━━ TASK DATA ━━

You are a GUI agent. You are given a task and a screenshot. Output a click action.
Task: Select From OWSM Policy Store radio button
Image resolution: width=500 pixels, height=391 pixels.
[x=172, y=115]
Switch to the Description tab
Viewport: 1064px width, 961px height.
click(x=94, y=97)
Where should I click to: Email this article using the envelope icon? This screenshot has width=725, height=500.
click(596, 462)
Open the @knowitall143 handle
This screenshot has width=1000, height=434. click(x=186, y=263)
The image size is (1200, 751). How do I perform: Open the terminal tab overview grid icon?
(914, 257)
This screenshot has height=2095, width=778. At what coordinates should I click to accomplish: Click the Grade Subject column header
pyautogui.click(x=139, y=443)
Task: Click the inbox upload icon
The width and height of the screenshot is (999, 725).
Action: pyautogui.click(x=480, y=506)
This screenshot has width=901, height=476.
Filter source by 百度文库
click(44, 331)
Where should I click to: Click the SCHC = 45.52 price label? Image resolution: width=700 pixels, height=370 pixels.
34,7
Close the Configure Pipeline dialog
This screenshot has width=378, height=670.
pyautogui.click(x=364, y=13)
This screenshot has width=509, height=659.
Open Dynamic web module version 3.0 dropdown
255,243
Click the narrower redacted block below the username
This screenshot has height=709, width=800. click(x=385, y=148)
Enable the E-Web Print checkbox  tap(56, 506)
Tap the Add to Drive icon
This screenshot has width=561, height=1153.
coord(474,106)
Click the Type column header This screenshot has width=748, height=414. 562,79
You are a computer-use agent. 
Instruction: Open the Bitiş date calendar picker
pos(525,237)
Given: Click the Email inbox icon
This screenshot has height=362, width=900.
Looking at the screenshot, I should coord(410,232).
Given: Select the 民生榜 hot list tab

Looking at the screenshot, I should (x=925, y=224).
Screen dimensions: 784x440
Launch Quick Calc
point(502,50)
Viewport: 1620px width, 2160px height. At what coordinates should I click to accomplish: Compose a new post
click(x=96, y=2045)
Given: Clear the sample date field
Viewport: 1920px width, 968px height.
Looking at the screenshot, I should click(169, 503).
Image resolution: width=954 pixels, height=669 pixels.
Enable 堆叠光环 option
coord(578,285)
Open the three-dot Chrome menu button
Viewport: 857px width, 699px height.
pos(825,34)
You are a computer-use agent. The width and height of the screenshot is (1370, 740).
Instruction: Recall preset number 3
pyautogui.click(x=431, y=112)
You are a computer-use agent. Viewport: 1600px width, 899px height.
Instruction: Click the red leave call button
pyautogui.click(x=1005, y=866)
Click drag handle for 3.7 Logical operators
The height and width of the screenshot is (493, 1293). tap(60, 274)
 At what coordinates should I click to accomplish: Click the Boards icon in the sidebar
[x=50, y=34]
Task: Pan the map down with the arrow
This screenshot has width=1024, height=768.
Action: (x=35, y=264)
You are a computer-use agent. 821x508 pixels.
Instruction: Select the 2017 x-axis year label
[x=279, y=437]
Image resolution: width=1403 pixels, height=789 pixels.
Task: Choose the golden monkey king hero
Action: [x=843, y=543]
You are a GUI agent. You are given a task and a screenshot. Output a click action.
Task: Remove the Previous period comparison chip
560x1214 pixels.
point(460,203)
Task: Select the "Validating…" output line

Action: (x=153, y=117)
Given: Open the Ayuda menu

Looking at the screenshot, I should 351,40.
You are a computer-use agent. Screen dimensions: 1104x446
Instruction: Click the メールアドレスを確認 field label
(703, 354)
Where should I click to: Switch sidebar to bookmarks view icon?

━━━

PROBLEM DESCRIPTION: Pick out every line above that holds the word "Switch" and copy it.

RESULT:
Switch to the Description tab
Where should I click to: Switch sidebar to bookmarks view icon?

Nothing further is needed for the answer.